Exploring Vietnam and returning to my roots

By Elise Tran, staff writer

This summer I traveled to my parents’ homeland of Vietnam, rice fields and all. Despite being born and raised in California, I felt as if a part of me really belonged to Vietnam. With my scrappy bargaining skills and a sweet spot for adventure, it was truly an experience I would never forget. I even got to improve my suffering “Vietglish,” as I struggled to speak Vietnamese.

On the way to our first destination, Tam Coc-Bich Dong in North Vietnam, my mom told us childhood stories from the area that my grandpa would describe to her and her siblings. This was the first time my mom had ever been to this town because my grandparents were originally from northern Vietnam. Then in 1954, when Vietnam started to separate, they fled to the south.

To enjoy the mountains, caves, and rivers of Tam Coc we did what typical tourists do: take a languorous row-boat ride rowed by a local. For a bit of fun, I got to wear a rice hat (thanks to our bus driver) for a true rowing experience. Even though it was all fun and games, my stupidity got the best of me. After stopping by an island area where the set of “Kong: Skull Island” was filmed, I walked ahead of the boat driver and stepped in the boat by myself thinking that it was tied down, but I started to float away. Luckily I didn’t drift too far and I grabbed a paddle and held it out to the boat driver so he could pull me to the dock.

We then stopped by the luscious, grass-covered mountains along with the terraced rice fields in Sa Pa, a town located in the northwest of Vietnam. It proved to be a sight I couldn’t see anywhere else. The fields were bright and lively, and my family and I walked down into the villages where the H’mong people stayed. The villagers in Vietnam were so drastically different to people living in the states. Their hospitality level is through the roof; even one lady, as my tour group and I were walking down a small path, offered us to come inside for some tea. Unfortunately, our tour group declined.

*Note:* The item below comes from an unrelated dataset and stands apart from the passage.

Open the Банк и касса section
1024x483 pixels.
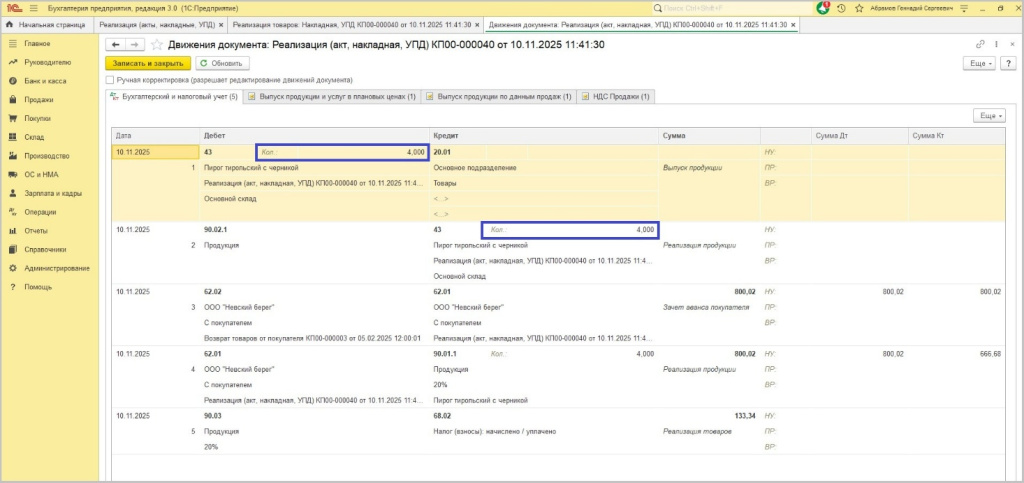tap(45, 81)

One of our city stops, Cao Bằng, offered a bit of interesting cuisine, a course of queen bees. Actual queen bees. Honestly speaking, they were pretty tasty. We also went to the largest waterfall in the country, the Ban Gioc waterfall. Although that was incredible, the queen bees were a bigger adventure and piqued my curiosity more.

Our second-to-last stop was, Can Tho, which is one of the largest cities along the Mekong River. We got to see the largest floating market on the Mekong and more impressively, a woman carved my name on a grain of rice. The city also had a night market and a delicious Che Thai, a Vietnamese dessert with various tropical fruits paired with coconut milk. We bought a few scarves and souvenirs after I haggled down the price.

My trip ended in Saigon where I had the opportunity to meet my distant relatives, who I didn’t even realize existed. Living about 8,500 miles away without any communication whatsoever had really left me clueless about my relatives in Vietnam. I had to go through a couple rounds of explanations with both my mom and dad on how I was related to my Saigon family that I had just met.

While in Saigon, my family and I went to my mom’s childhood temple to visit the ashes of my great-grandparents and other family members. I bought a bracelet at the temple and it holds such a sentimental value, because it’s something that connects me to my mom’s past in Vietnam.

I stayed about two-and-a-half weeks total, which in my opinion, isn’t nearly enough. I didn’t even want to return home to Southern California. As I am typing this, I still want to go back and hopefully, I will.